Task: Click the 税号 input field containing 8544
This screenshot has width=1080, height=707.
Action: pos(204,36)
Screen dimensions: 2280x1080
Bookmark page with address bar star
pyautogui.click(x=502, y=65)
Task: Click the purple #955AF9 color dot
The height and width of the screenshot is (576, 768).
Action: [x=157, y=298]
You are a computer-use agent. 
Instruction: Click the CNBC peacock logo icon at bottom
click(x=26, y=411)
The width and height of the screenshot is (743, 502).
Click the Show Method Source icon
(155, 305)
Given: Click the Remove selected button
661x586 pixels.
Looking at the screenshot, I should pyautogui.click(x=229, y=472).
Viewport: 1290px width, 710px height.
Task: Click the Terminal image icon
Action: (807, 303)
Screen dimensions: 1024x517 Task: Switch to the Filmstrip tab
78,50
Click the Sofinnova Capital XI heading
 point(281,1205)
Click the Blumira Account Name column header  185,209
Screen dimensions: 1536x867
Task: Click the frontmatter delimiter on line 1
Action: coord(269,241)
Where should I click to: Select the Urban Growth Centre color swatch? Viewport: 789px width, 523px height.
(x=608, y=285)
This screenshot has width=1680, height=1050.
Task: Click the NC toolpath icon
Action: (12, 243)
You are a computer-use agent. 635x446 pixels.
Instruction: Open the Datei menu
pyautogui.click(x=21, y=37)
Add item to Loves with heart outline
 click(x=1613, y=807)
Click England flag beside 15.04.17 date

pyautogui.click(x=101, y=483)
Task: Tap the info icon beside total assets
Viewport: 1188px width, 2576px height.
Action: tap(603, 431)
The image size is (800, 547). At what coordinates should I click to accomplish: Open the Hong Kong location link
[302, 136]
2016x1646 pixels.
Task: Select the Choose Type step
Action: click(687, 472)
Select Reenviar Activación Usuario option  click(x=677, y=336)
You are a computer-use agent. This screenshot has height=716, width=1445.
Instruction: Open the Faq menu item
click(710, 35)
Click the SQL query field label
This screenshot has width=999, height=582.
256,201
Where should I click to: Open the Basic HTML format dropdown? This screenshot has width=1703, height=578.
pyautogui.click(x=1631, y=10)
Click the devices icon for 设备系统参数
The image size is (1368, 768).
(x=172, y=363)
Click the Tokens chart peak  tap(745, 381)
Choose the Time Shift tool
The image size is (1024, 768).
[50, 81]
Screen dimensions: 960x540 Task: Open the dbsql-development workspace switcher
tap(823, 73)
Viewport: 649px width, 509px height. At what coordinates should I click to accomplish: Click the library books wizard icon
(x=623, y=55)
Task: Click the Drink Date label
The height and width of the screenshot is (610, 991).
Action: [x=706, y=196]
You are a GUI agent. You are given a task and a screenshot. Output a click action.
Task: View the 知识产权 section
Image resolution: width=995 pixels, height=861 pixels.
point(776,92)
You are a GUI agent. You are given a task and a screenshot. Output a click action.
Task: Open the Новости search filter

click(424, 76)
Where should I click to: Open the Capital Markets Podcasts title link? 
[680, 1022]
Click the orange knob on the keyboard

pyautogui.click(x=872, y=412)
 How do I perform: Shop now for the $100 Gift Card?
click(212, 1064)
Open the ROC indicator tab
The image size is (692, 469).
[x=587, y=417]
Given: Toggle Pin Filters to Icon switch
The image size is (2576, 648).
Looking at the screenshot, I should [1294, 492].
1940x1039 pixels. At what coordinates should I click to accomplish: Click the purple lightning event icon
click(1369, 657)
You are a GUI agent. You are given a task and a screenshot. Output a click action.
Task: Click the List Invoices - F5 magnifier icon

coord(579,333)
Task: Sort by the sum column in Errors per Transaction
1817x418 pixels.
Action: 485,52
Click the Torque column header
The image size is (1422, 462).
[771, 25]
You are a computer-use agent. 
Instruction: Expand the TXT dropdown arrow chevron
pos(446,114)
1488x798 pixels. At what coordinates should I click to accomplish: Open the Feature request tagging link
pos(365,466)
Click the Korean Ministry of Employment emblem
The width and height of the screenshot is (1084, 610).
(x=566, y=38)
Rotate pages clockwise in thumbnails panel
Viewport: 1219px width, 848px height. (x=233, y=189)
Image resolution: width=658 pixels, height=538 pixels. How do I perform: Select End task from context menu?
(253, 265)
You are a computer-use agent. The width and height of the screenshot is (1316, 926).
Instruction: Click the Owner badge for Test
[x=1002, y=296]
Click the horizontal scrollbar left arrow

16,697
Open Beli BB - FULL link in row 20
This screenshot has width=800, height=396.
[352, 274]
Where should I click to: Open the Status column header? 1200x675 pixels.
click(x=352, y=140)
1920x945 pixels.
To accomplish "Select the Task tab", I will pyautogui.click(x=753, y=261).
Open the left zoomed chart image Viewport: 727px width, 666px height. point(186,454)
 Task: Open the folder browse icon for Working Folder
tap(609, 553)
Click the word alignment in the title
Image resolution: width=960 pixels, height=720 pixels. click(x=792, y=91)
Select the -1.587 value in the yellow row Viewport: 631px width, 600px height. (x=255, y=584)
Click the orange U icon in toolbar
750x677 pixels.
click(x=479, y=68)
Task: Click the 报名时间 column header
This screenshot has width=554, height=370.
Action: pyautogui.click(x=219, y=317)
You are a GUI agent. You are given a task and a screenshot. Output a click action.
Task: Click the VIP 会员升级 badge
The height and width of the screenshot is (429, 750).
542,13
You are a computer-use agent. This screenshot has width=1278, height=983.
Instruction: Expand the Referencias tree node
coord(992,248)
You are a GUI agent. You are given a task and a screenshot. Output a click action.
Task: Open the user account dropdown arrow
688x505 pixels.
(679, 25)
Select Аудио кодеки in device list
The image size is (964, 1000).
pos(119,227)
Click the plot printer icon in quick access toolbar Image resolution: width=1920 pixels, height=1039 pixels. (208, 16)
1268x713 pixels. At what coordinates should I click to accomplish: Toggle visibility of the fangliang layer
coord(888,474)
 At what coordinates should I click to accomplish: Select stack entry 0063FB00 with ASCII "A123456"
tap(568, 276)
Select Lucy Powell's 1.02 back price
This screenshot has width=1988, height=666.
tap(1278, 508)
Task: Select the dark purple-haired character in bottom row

## DIRECTIONS FOR THIS TASK
The lines to copy are those in the listing that contain "label".

## YOUR RESPONSE
Click the SQL query field label
Task: Click the Drink Date label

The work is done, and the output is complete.